> _THE PROBLEM_: Give the count of lines in the entries that include "Given", and write nothing besides it.

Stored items
►

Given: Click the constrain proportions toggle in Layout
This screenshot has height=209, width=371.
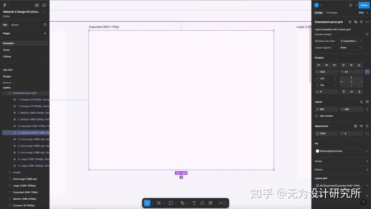Looking at the screenshot, I should pyautogui.click(x=367, y=109).
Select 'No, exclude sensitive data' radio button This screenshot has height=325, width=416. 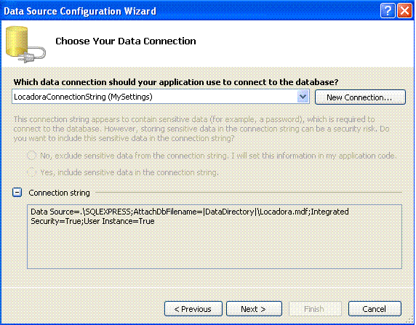(x=31, y=156)
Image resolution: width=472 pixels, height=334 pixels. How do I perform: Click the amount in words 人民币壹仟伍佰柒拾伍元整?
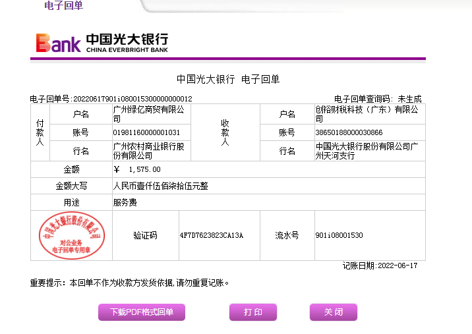coord(161,186)
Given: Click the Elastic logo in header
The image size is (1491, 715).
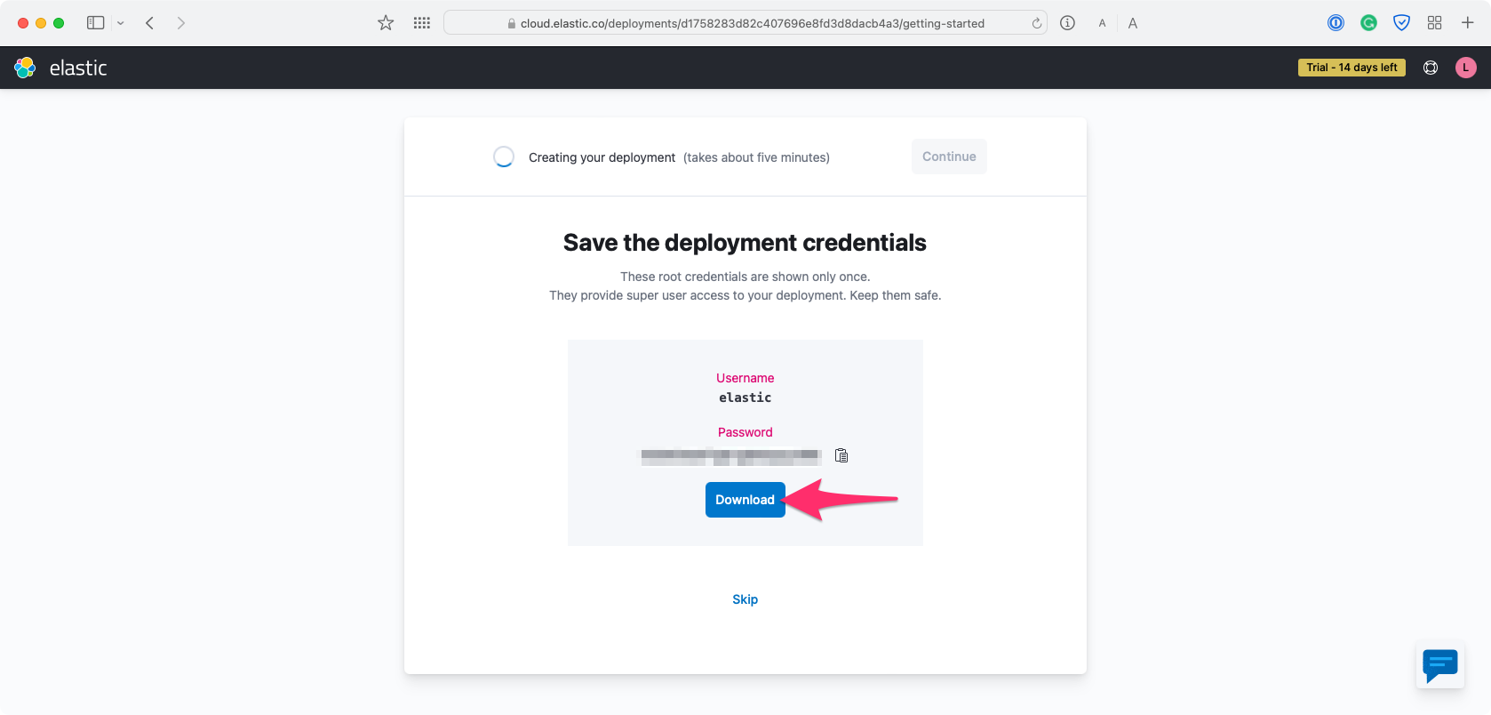Looking at the screenshot, I should coord(60,68).
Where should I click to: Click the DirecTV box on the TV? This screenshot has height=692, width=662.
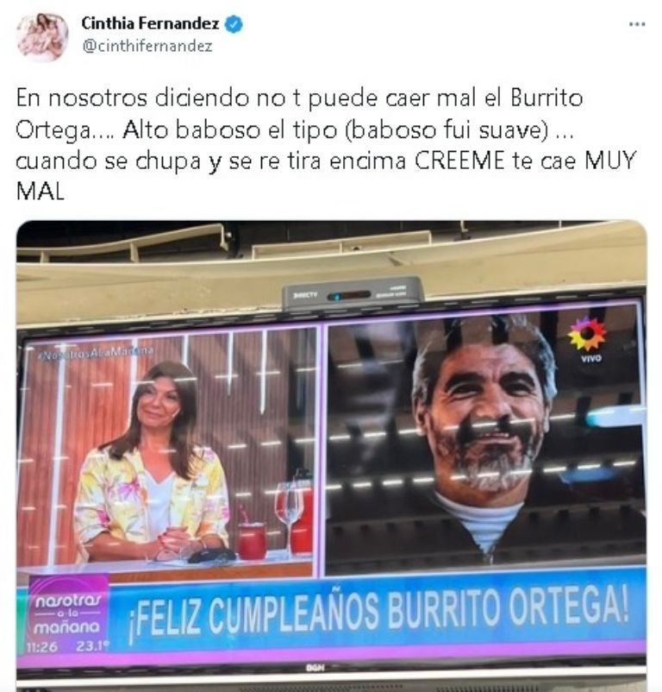tap(353, 293)
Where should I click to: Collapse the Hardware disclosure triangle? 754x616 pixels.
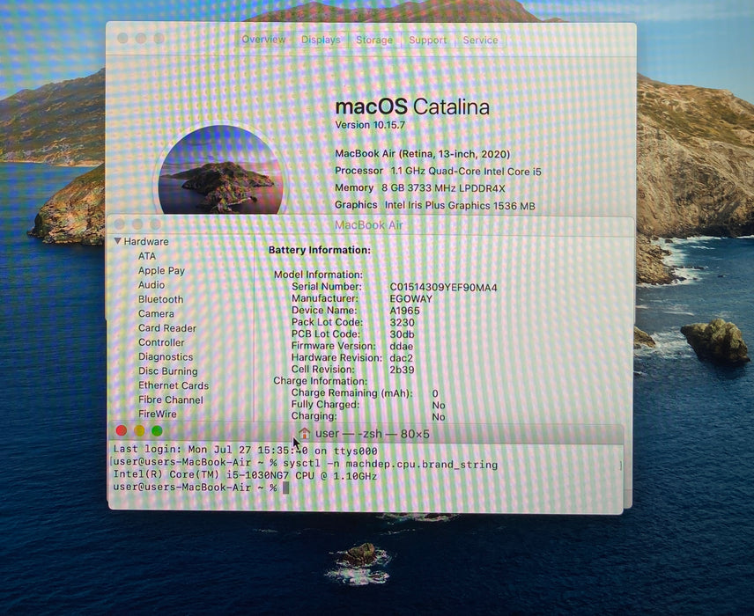[118, 241]
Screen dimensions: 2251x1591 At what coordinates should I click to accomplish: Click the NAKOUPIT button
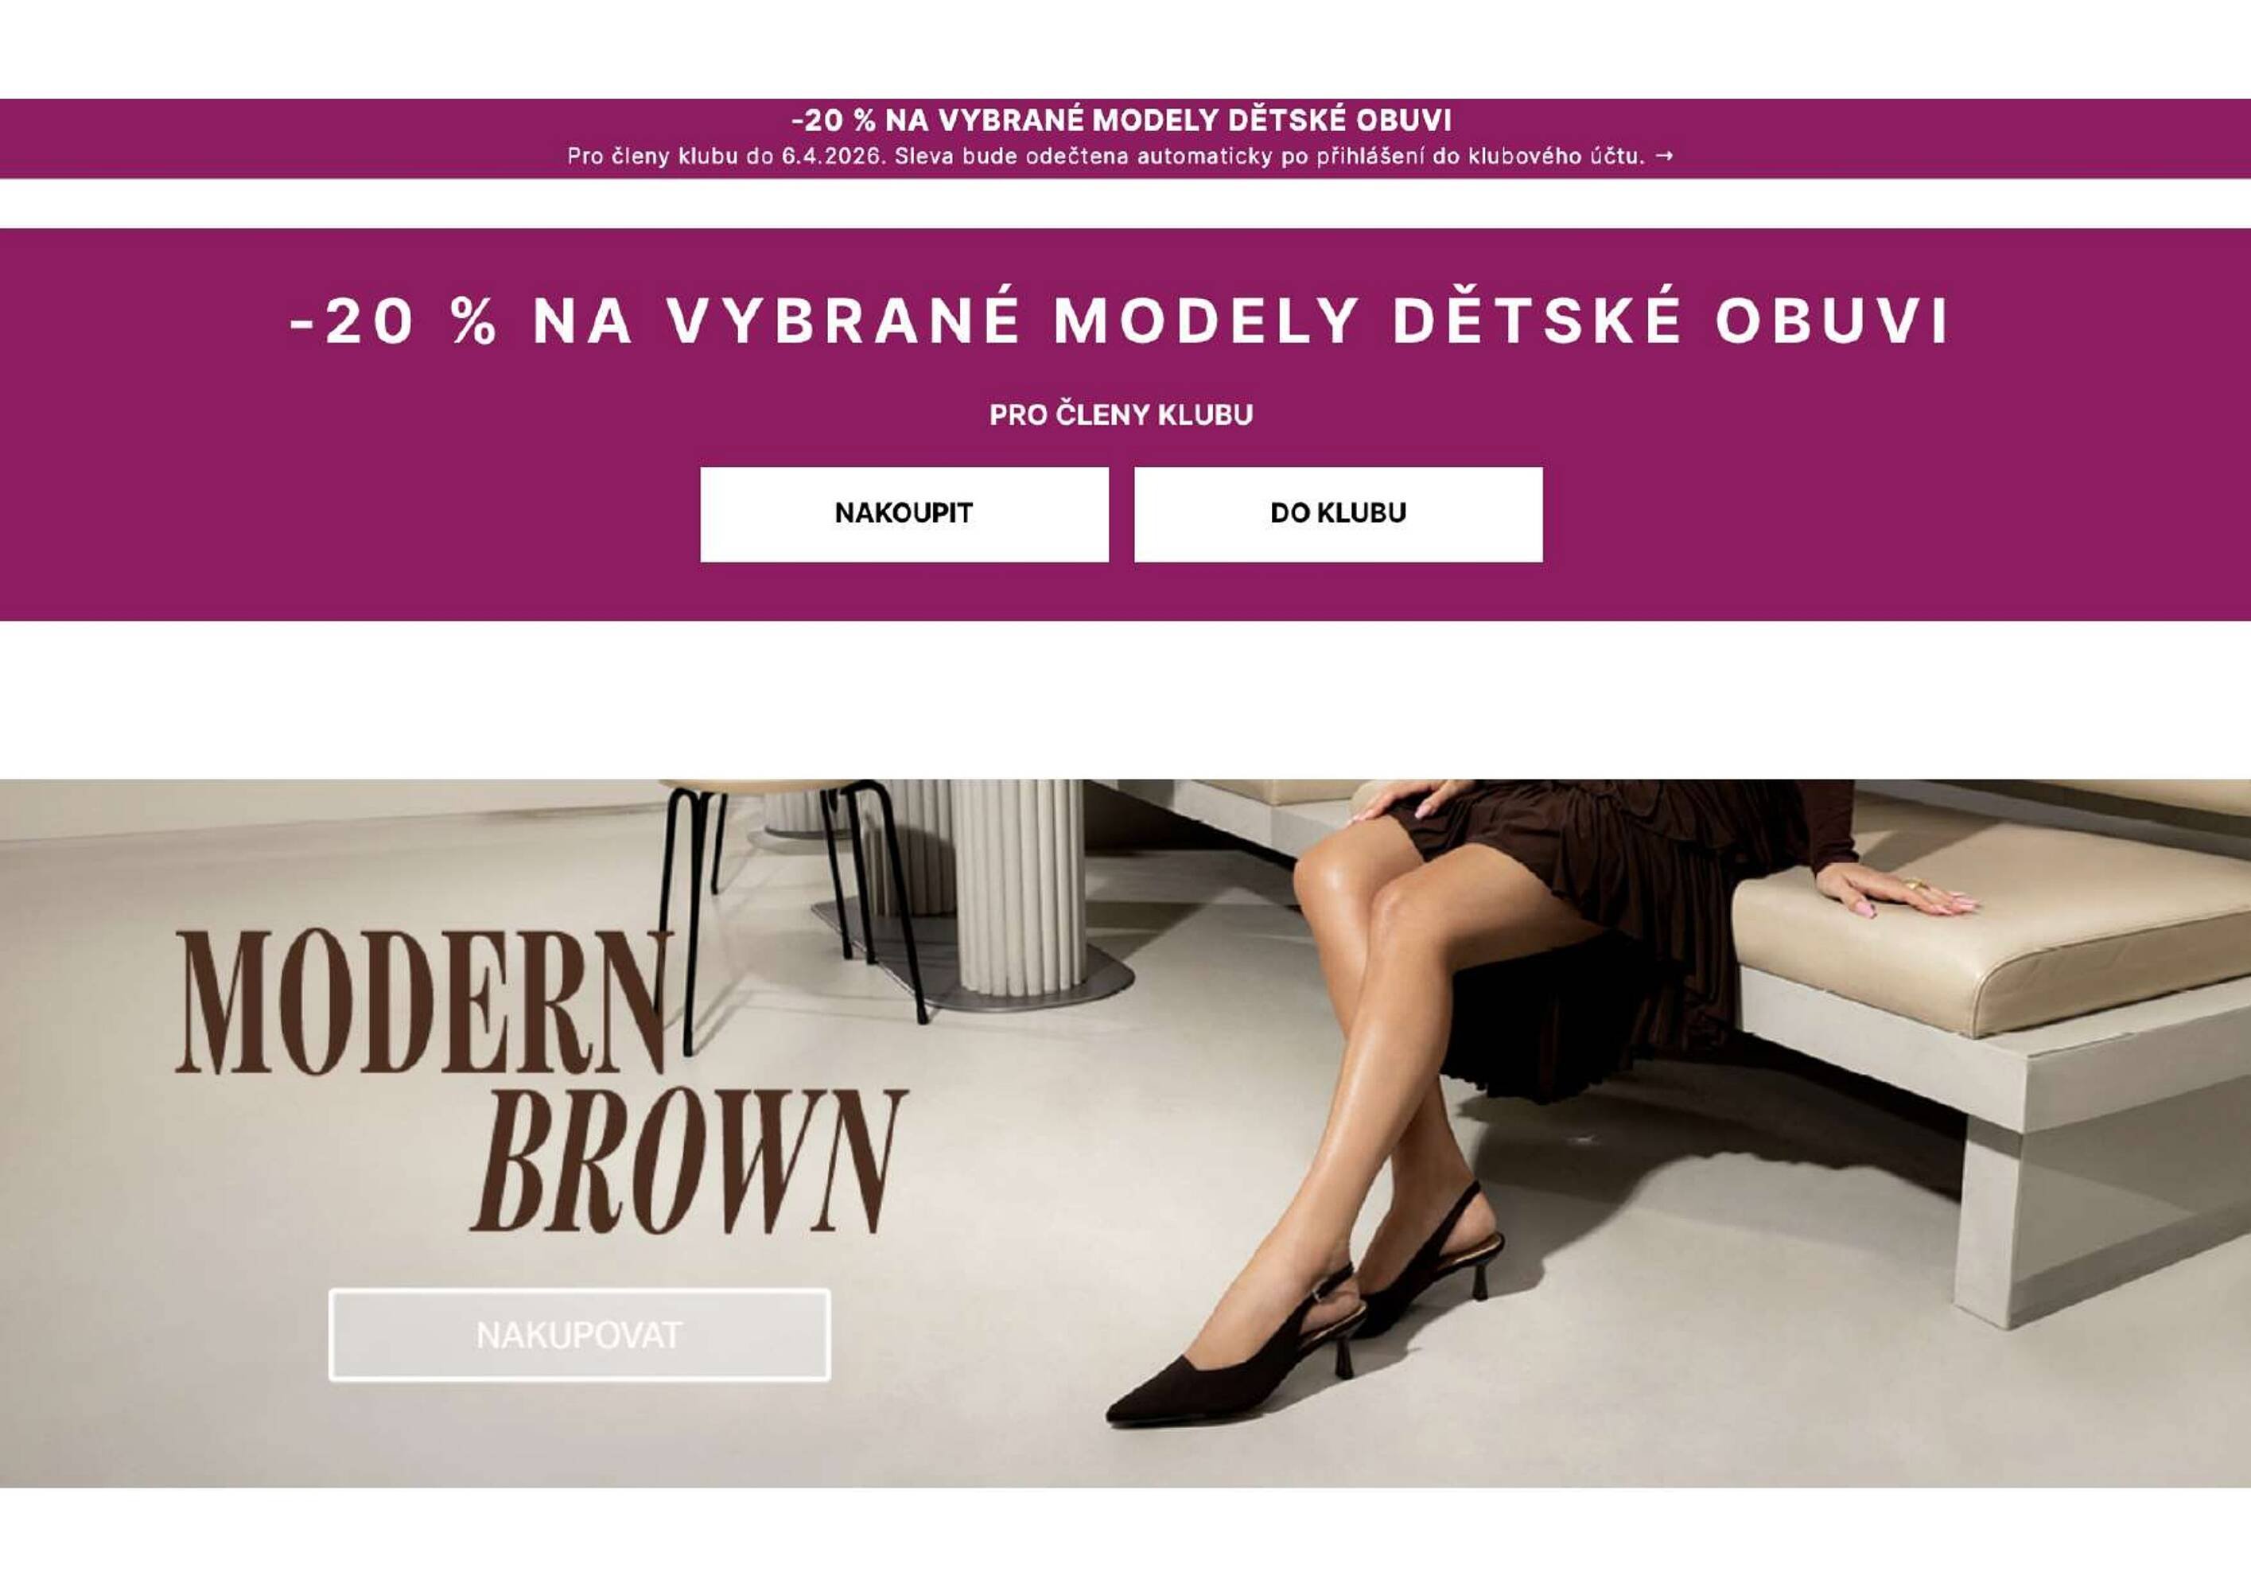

◄

> _EXERCISE SOLUTION_: 2